Charities Sue Ky. County Over Fund-Raising Law
July 13, 2000 | Read Time: 4 minutes
By JENNIFER MOORE
Several national organizations have joined together to sue Jefferson County, Ky., over its enforcement of a fund-raising solicitation regulation.
The case marks the latest in a series of court challenges to fund-raising laws by cities and counties. It is most similar to a lawsuit against Pinellas County, Fla., which is currently under review by an appeals court after a federal district judge sided with the county in late 1998.
In Kentucky, the legal battle is being led by Public Citizen, which told a federal court that Jefferson County’s charitable-solicitations act should be overturned because it is unconstitutional and unnecessarily burdensome.

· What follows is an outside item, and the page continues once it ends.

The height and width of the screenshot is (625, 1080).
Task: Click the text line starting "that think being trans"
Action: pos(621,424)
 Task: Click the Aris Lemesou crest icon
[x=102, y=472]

The county, which includes the city of Louisville, requires non-profit organizations and their professional fund raisers to register each year before seeking money from the county’s roughly 673,000 residents. The charitable-solicitations act has been in effect since 1991.
John T. Spellman, the official who oversees charity registrations for the county, says he thinks most organizations can comply with the requirements fairly easily because the information requested is similar to information organizations already collect for the Internal Revenue Service and many states.

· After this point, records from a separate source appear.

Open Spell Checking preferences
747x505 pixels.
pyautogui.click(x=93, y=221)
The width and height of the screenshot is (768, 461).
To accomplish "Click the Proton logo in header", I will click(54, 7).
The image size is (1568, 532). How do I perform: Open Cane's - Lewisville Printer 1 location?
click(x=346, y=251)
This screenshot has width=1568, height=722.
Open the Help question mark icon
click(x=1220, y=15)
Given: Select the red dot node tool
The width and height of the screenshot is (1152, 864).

“I don’t think we’re calling for that much more labor-intensive work,” he says.
Many charities located outside of Jefferson County may be unaware of the registration rule.
Public Citizen, a Washington consumer-rights advocacy group, did not learn of the ordinance until last year, when it received a letter from the county saying it had violated the regulation by not registering before sending fund-raising letters to residents.
Lane Brooks, Public Citizen’s director of development and marketing, says it’s not just Jefferson County that worries him.
“The real problem is not one law, but hundreds of laws. We already spend almost an entire full-time equivalent of a person in just doing the state registrations. And when you start adding multiple local ordinances, all asking for completely different pieces of information, it simply doesn’t make sense.”
Public Citizen was joined in its lawsuit by Greenpeace and two other groups that have devoted much effort to challenging what they see as burdensome charitable registration and reporting requirements — the American Charities for Reasonable Fundraising Regulation and the National Federation of Nonprofits.
In addition to their general objection to the local registration requirement, the non-profit groups in the case took issue with several specific provisions of Jefferson County’s solicitations act.
For example, the county requires non-profit groups to provide personal information, including the social security numbers, home addresses and telephone numbers, and birth dates of top officers and employees, a requirement the lawsuit calls “invasive of personal privacy” and “unnecessary.”
The county also requires all registered non-profit groups and professional solicitors to provide fund-raising totals and other financial figures at the end of each calendar year, even if an organization operates on a different fiscal year.
“We keep our books and file with the I.R.S. on an October 1 fiscal-year basis,” says Joseph A. Zillo, Public Citizen’s chief operating officer. “Just think what it would cost us to redo our books for Jefferson County, not to mention what we might have to do for other states and localities if they decided they wanted information on a different basis.”
Mr. Spellman says Public Citizen’s lawsuit took him by surprise because up until now non-profit organizations have complied with the county’s requirements without complaint. More than 500 charities are registered with the county.
Mr. Spellman defends the county’s rules, saying that without personal information about top officers and trustees the county cannot do background checks on individuals associated with charities or professional fund-raising groups that appear to be involved in questionable activities. He says the county requires organizations to report figures on a calendar-year basis because that simplifies the collection process.
Ed Mazlish, a New York lawyer who represents American Charities for Reasonable Fundraising Regulations in the lawsuits against both the Kentucky and Florida counties, says he worries that “a lot of localities are becoming more aggressive in enforcing these types of requirements on charities, and they’re completely oblivious to the burden they’re putting on charities.”
What’s more, local attempts to regulate fund-raising appeals made via the Internet could make it even more difficult for charities to keep up with reporting requirements, Mr. Mazlish says. Even as the lawsuit against Pinellas County’s charitable-solicitations act is still pending, the county is considering expanding its registration requirements to specifically include solicitations made on Web sites or through e-mail messages.